## Vorliegender Auszug:
------

Müssen wir unser Recht auf Existenz
in dieser Welt in Erinnerung rufen,
oder ist dieses Recht offensichtlich
und unantastbar?
Serhij Zhadan
Kultur ist bis heute ein wichtiges „Lebensmittel“ und ein Gegengift gegen Resignation, Abstumpfung, Hass und Zynismus.
Für viele Menschen in der Ukraine ist Kultur bis heute ein wichtiges „Lebensmittel“ und ein Gegengift gegen Resignation, Abstumpfung, Hass und Zynismus. Deshalb diese dringliche Literatur-Empfehlung: Zwei Bücher des ukrainischen Rockmusikers und Schriftstellers Serhij Zhadan (* 1974) aus Charkiw, der 2022 den Friedenspreis des Deutschen Buchhandels bekam und sich 2024 an die Front meldete, wo er bis heute in der militärisch-zivilen Kommunikation eingesetzt ist und ein Frontradio gegründet hat. In einem Interview erklärt Zhadan, warum er nicht mehr ins Ausland reist: „Ich musste mich ständig dafür rechtfertigen, warum mein Land nicht kapitulieren will. Das ist erniedrigend (…) Viele verstehen nicht, warum eine Kapitulation das Ende unseres Staates bedeuten und erst recht zu vielen Opfern führen würde. Überall, wo die Russen hinkommen, herrscht nicht mehr das Gesetz, sondern der Terror. Die Russen löschen einfach alles aus, was mit der Ukraine zu tun hat.“[1] Wir als Deutsche – und als Christ*innen! – können aus Zhadans Büchern viel lernen!

------

## Bereitgestelltes Material:

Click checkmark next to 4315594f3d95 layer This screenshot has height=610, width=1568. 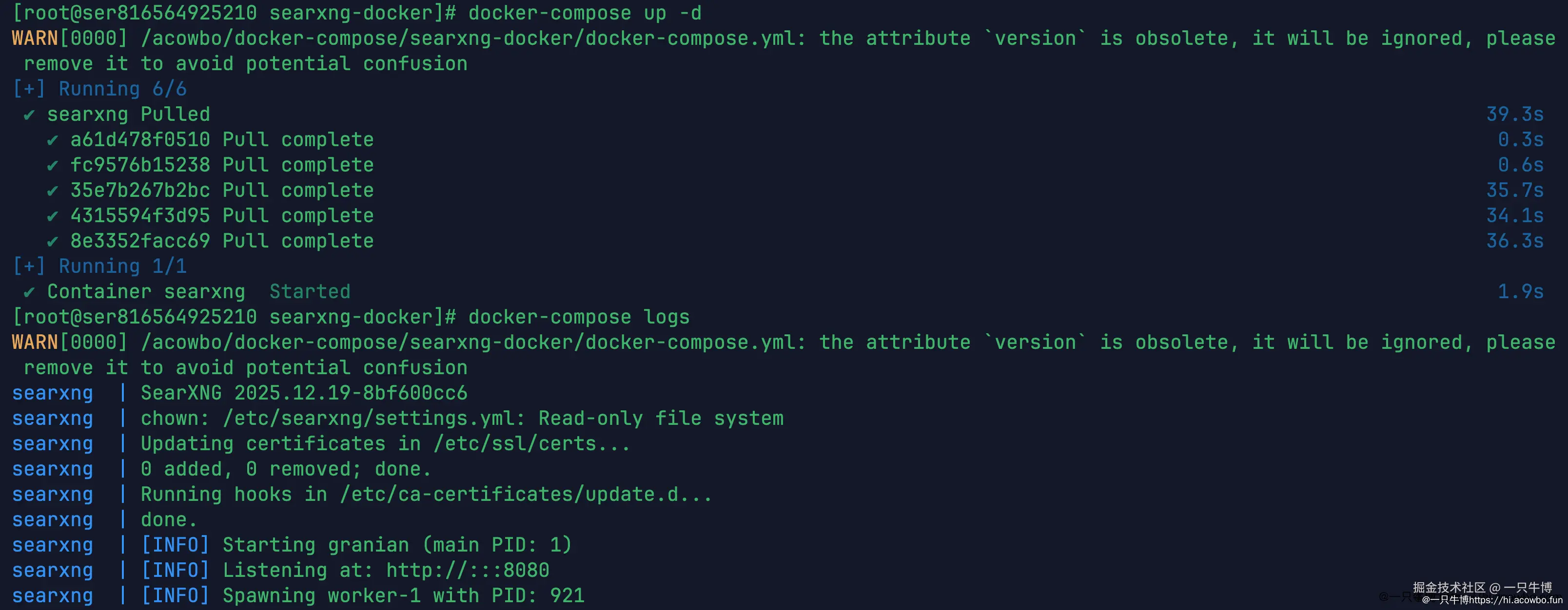pos(52,216)
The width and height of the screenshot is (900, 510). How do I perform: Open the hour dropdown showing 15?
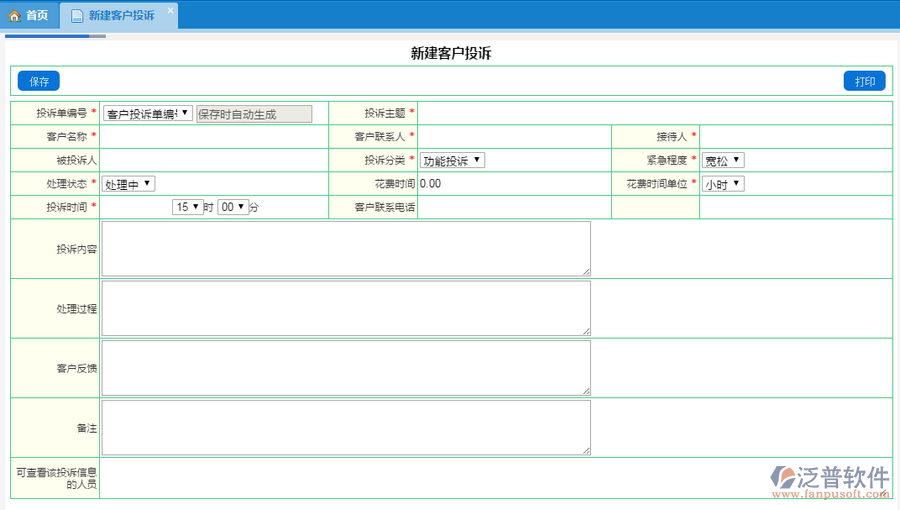[187, 207]
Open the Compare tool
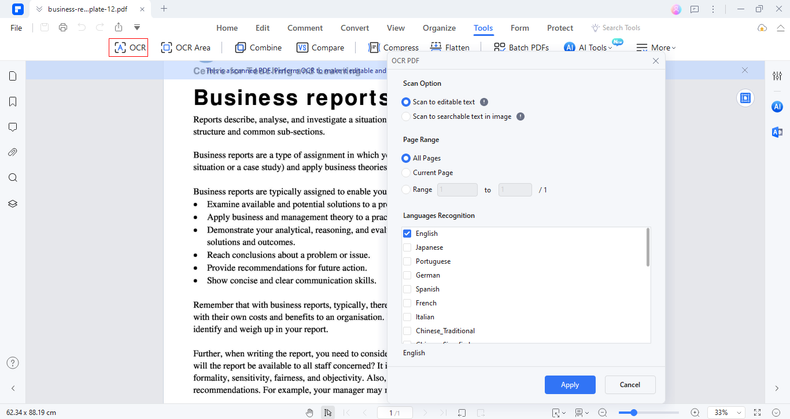The image size is (790, 419). (320, 47)
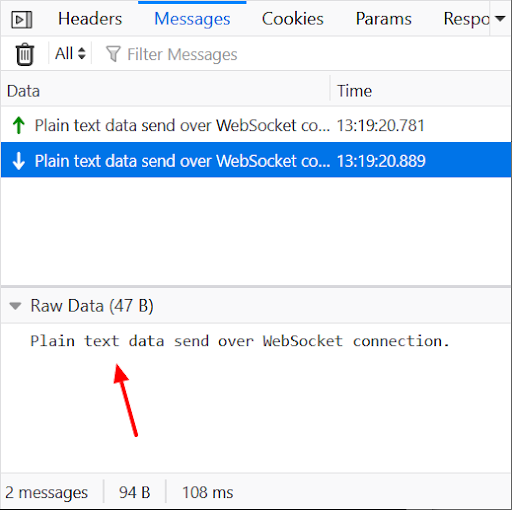The height and width of the screenshot is (510, 512).
Task: Toggle the network details side panel icon
Action: 22,20
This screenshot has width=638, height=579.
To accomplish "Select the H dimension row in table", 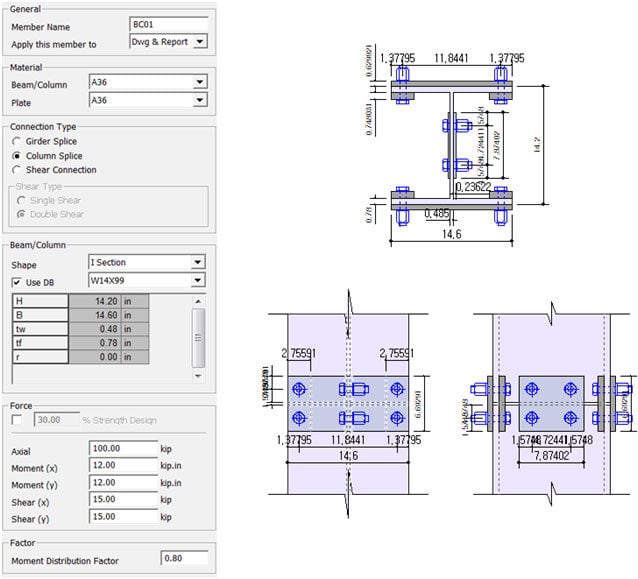I will pos(40,299).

------

## Deine Aufgaben:
- 1) Fasse im Text über Serhij Zhadan den Absatz, der mit „Für viele Menschen in der Ukraine“ beginnt, kürzer zusammen und behalte dabei seine wesentlichen Angaben bei.
- 2) Setze den Text über Serhij Zhadan nach seinem letzten Satz fort.

## Antworten nach Aufgaben:
- 1) Für viele Menschen in der Ukraine ist Kultur bis heute ein wichtiges „Lebensmittel“ und ein Gegengift gegen Resignation, Abstumpfung, Hass und Zynismus. Deshalb werden zwei Bücher von Serhij Zhadan empfohlen. Er wurde 1974 geboren, stammt aus Charkiw und ist Rockmusiker und Schriftsteller. 2022 erhielt er den Friedenspreis des Deutschen Buchhandels. 2024 meldete er sich an die Front, wo er in der militärisch-zivilen Kommunikation eingesetzt ist und ein Frontradio gegründet hat. Ins Ausland reist er nicht mehr, weil er sich dort ständig rechtfertigen musste, warum sein Land nicht kapituliert. Das empfindet er als erniedrigend. Eine Kapitulation würde nach seinen Worten das Ende des ukrainischen Staates und viele Opfer bedeuten. Wo die Russen hinkämen, herrsche Terror statt Gesetz, und alles Ukrainische werde ausgelöscht. Deutsche und Christ*innen können aus seinen Büchern viel lernen.

- 2)
Das erste Buch: „bleib bei mir, Sprache“ – eine poetische Chronik
Ohne Atem keine Sprache, ohne Atem kein Leben. Ohne Leben keine Wirklichkeit. Die zwei Teile des Buchs „Chronik des eigenen Atems“ von Serhij Zhadan (2024)[2] umfassen 51 exakt datierte Gedichte, die zwischen dem 29.03.2021 und dem 04.06.2023 geschrieben wurden. Doch zwischen dem ersten und zweiten Teil müsste das Buch viele leere Seiten enthalten: am 24.02.2022, als Russland seinen „großen Angriff“ gegen die Ukraine startet, stockt dem Dichter der Atem, verstummt seine Sprache. Erst viel später kehrt sie allmählich zurück; der zweite Teil beginnt am 15.06.22 mit dem Satz „Vielleicht sollte ich genau jetzt beginnen.“ Dazwischen: die „leere(), wortlose() Luft dieses Frühlings“; die „brennende(), sprachlose() Luft des Sommers“ … Vielleicht genau jetzt: ein zweiter, zögernder Anlauf.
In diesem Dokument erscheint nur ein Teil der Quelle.